[[ Source material, beginning ]]
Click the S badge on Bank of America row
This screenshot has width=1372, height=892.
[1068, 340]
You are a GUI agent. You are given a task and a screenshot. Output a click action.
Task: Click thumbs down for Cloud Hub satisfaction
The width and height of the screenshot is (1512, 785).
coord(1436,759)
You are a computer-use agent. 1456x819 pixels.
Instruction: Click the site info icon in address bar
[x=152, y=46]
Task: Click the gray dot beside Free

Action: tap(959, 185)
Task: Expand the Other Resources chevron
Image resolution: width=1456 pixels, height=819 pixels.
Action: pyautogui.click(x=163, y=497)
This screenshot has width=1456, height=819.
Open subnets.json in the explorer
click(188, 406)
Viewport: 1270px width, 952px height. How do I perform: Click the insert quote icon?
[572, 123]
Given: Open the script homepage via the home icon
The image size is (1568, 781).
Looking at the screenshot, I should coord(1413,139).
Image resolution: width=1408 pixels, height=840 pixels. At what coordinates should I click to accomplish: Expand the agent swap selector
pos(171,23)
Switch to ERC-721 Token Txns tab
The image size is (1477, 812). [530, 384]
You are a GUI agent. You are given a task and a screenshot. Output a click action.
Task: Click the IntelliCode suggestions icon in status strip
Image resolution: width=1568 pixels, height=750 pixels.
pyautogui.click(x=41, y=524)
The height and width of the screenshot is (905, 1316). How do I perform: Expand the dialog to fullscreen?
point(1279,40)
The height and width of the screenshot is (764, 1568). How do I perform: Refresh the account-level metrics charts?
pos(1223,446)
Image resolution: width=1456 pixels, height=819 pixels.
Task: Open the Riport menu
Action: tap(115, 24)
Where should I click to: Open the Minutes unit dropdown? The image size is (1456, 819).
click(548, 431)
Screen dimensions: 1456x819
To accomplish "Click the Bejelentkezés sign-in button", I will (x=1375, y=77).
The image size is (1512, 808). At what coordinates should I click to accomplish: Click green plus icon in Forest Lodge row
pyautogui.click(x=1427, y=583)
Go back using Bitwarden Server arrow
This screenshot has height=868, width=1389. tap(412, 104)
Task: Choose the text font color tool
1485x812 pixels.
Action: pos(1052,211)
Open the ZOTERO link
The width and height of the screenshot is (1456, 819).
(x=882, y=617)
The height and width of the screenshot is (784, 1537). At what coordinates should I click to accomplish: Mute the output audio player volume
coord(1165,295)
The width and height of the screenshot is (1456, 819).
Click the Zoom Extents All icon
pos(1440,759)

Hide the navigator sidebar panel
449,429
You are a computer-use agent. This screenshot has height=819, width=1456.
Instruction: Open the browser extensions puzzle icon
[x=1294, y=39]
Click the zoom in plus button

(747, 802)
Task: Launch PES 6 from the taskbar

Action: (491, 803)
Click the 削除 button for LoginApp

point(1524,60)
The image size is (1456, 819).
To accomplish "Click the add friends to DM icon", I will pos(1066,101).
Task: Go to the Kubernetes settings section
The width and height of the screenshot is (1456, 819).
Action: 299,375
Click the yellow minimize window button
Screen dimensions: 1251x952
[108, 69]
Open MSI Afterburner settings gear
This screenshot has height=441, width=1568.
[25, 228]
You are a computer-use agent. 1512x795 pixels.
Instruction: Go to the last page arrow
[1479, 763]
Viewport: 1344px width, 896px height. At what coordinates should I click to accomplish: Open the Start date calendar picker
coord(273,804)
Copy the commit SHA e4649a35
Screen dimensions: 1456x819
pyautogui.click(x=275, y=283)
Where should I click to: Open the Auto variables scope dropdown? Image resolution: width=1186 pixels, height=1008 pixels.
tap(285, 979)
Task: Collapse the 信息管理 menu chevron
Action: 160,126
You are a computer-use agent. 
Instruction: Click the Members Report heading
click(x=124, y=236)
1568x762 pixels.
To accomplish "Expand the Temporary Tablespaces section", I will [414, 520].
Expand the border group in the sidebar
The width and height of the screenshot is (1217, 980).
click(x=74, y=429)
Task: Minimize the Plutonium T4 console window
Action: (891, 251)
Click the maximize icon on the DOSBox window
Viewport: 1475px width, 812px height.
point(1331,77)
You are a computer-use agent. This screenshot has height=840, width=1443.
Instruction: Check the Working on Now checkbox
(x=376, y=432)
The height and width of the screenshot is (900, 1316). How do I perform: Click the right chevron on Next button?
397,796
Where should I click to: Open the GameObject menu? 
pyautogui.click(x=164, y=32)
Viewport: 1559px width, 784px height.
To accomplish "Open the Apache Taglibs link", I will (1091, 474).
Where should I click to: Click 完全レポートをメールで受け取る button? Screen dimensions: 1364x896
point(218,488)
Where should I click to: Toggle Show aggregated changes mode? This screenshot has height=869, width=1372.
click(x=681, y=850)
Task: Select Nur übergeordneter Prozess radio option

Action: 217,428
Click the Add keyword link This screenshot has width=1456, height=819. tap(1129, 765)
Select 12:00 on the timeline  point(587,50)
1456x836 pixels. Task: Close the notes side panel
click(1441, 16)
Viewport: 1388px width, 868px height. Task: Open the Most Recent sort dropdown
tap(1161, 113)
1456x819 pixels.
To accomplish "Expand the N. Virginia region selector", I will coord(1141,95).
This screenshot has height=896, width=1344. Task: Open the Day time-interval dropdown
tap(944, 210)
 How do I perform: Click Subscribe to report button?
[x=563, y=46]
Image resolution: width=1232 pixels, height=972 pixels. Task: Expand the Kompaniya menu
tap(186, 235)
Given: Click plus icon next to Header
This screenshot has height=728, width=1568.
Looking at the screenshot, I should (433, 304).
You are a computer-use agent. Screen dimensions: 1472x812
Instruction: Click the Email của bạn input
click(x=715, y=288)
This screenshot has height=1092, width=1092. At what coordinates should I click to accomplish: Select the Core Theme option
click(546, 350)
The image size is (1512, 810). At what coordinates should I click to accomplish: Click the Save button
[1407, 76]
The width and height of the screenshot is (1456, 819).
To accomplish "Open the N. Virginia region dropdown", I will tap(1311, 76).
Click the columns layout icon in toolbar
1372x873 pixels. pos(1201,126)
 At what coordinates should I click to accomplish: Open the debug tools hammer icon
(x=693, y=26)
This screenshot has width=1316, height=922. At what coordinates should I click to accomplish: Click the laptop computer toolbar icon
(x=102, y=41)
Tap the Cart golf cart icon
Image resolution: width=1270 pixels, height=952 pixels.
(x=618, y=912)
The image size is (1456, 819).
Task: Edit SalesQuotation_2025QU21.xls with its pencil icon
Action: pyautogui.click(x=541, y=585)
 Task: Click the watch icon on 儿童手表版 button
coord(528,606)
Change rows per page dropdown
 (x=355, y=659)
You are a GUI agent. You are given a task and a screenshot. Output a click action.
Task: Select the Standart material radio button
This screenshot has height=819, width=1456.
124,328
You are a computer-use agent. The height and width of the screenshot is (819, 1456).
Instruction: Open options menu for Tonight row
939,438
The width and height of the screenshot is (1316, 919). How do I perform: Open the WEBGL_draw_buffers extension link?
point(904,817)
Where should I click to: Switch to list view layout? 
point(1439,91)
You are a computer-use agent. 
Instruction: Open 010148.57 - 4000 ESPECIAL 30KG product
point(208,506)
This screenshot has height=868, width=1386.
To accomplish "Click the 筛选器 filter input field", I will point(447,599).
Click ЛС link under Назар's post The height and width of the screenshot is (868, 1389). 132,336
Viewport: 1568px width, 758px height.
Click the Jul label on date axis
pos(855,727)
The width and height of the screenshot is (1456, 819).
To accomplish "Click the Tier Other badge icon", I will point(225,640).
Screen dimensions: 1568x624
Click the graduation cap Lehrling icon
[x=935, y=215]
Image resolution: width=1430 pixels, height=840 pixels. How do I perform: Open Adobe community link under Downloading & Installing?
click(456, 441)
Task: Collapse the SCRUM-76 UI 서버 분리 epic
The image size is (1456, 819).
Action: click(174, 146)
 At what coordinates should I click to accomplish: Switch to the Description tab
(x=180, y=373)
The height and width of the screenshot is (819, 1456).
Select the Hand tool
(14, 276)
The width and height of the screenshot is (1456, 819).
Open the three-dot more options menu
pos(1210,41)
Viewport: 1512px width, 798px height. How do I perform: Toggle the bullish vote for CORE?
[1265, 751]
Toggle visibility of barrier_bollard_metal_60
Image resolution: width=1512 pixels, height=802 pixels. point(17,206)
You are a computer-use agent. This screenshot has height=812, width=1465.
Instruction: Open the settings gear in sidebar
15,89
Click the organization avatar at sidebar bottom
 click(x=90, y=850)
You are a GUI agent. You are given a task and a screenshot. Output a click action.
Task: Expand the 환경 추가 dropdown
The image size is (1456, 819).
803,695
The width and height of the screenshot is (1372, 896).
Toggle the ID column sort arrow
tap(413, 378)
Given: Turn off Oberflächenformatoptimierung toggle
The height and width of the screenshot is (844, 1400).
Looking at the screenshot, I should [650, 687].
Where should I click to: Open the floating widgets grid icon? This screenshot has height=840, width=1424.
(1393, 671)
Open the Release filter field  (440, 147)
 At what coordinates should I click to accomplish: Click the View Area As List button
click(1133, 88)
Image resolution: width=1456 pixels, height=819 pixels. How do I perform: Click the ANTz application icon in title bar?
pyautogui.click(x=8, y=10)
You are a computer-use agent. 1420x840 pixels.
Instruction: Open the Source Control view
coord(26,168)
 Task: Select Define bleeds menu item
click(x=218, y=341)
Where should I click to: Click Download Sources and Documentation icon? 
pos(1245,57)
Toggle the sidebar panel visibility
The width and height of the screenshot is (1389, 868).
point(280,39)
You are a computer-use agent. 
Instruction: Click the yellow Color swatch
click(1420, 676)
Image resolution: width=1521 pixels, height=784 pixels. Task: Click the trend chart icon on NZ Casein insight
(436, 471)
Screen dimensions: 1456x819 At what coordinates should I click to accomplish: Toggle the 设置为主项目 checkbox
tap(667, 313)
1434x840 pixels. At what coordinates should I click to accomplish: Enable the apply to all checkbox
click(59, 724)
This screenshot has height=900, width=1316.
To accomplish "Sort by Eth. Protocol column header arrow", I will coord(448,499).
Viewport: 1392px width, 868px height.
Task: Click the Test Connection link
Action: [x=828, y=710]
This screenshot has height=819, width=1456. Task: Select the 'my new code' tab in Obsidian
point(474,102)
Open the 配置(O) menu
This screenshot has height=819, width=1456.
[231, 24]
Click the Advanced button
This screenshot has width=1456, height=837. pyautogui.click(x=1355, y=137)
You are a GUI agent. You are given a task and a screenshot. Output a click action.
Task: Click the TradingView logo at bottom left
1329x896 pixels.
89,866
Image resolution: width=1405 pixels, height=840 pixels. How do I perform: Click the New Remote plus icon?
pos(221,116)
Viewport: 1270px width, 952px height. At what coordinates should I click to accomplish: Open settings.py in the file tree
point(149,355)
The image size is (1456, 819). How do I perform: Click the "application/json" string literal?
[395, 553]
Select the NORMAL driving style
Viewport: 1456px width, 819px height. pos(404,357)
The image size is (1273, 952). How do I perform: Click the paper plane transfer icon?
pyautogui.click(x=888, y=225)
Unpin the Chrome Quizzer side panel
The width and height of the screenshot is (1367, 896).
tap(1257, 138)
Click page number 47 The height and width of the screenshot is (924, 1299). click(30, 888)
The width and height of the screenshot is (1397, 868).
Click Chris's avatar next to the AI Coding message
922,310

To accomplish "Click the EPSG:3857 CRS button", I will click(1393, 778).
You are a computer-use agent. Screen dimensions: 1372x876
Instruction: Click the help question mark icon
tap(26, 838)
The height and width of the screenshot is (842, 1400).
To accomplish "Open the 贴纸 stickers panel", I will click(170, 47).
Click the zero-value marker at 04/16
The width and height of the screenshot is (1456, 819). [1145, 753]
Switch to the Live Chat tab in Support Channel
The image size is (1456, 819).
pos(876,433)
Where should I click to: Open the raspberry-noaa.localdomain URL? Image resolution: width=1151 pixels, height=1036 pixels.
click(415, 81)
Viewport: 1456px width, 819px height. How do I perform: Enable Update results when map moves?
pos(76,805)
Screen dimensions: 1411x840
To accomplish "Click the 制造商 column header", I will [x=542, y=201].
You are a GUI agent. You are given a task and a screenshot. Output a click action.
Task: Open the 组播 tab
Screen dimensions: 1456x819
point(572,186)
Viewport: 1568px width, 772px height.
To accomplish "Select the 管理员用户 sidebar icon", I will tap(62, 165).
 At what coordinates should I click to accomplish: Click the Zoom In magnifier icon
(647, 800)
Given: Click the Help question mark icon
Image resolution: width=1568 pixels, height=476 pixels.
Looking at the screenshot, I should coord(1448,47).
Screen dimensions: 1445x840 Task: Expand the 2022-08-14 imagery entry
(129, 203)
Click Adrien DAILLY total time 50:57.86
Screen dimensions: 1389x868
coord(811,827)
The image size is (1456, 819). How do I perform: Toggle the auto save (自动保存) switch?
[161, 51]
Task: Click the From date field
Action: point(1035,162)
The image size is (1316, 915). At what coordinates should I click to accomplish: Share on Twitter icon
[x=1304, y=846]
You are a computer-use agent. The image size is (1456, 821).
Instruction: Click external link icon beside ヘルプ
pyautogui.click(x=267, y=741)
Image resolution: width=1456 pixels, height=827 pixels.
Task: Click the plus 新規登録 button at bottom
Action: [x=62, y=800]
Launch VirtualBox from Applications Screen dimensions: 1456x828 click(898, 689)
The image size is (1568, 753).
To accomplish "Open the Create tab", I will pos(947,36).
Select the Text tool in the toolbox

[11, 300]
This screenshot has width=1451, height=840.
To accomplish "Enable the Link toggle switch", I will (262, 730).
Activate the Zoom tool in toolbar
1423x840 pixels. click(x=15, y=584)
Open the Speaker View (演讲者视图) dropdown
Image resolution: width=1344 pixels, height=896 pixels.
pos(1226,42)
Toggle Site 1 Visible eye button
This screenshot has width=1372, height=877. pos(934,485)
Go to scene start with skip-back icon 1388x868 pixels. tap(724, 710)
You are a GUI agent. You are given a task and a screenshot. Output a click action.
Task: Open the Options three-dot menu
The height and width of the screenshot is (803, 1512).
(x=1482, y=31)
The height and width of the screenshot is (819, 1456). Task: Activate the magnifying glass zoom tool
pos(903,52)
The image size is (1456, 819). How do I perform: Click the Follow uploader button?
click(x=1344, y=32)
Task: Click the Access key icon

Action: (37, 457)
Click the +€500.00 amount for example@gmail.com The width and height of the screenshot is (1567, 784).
[[ Source material, end ]]
* _Exercise goal_
Print, without alteration, only the lines above between the one holding "has height=812, width=1465." and the one holding "You are a computer-use agent. 1420x840", inclusive.

* _Result of the task_
You are a computer-use agent. This screenshot has height=812, width=1465.
Instruction: Open the settings gear in sidebar
15,89
Click the organization avatar at sidebar bottom
 click(x=90, y=850)
You are a GUI agent. You are given a task and a screenshot. Output a click action.
Task: Expand the 환경 추가 dropdown
The image size is (1456, 819).
803,695
The width and height of the screenshot is (1372, 896).
Toggle the ID column sort arrow
tap(413, 378)
Given: Turn off Oberflächenformatoptimierung toggle
The height and width of the screenshot is (844, 1400).
Looking at the screenshot, I should [650, 687].
Where should I click to: Open the floating widgets grid icon? This screenshot has height=840, width=1424.
(1393, 671)
Open the Release filter field  (440, 147)
 At what coordinates should I click to accomplish: Click the View Area As List button
click(1133, 88)
Image resolution: width=1456 pixels, height=819 pixels. How do I perform: Click the ANTz application icon in title bar?
pyautogui.click(x=8, y=10)
You are a computer-use agent. 1420x840 pixels.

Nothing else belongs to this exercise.